In Italy, social co-operatives are defined as follows, according to law 381/91:
- the objective is the general benefit of the community and the social integration of citizens
- type A social co-operatives provide health, social or educational services
- type B social co-operatives integrate disadvantaged people into the labour market. The categories of disadvantage they target may include physical and mental disability, drug and alcohol addiction, developmental disorders and problems with the law. However they do not include other factors of disadvantage such as race, sexual orientation or abuse
- various categories of stakeholder may become members, including paid employees, beneficiaries, volunteers (up to 50% of members), financial investors and public institutions. In type B co-operatives at least 30% of the members must be from the disadvantaged target groups
- the co-operative has legal personality and limited liability
- voting is one person one vote
- no more than 80% of profits may be distributed, interest is limited to the bond rate and dissolution is altruistic (assets may not be distributed)
Italian social co-operatives benefit from relief of social insurance charges on their disadvantaged members, but this is the only form of subsidy they receive.
A good estimate of the current size of the social co-operative sector in Italy is given by updating the official ISTAT figures from the end of 2001 by an annual growth rate of 10% (assumed by the Direzione Generale per gli Ente Cooperativi).
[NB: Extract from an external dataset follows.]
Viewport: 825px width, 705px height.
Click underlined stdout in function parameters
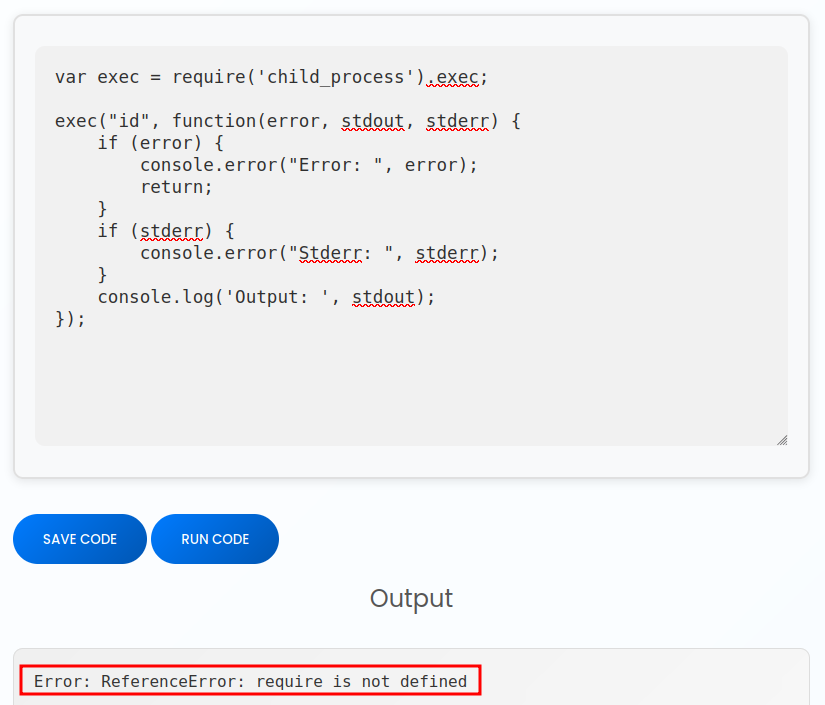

This gives totals of 7,100 social co-operatives, with 267,000 members, 223,000 paid employees, 31,000 volunteers and 24,000 disadvantaged people undergoing integration. Combined turnover is around €5 billion. The co-operatives break into three types: 59% type A (social and health services), 33% type B (work integration) and 8% mixed. The average size is 30 workers. (Source: Flaviano Zandonai.)
Social co-operatives and the state
Social enterprises supply both labour market integration and care services. They offer a way to meet social needs that is both more efficient than a state sector burdened with intricate personnel regulations and pension liabilities, and of better quality, because of the high relational content that they embody. Their commitment to social goals means that unlike the private sector they are unlikely to resort to cost cutting as a way to increase revenue.
Before the EU Public Procurement Directive, registration as a type B social co-operative gave access to public contracts without tendering. The local authorities promoted social co-ops by giving them contracts, because they could deliver services more cheaply than public or private sector provision, and were also more flexible, in particular with regard to personnel. Social co-operatives therefore took on the new services such as home care that had previously been provided within families. They thus enabled women to move into the paid workforce. The sector is now making the transition from an essentially protected status to free market competition for public contracts.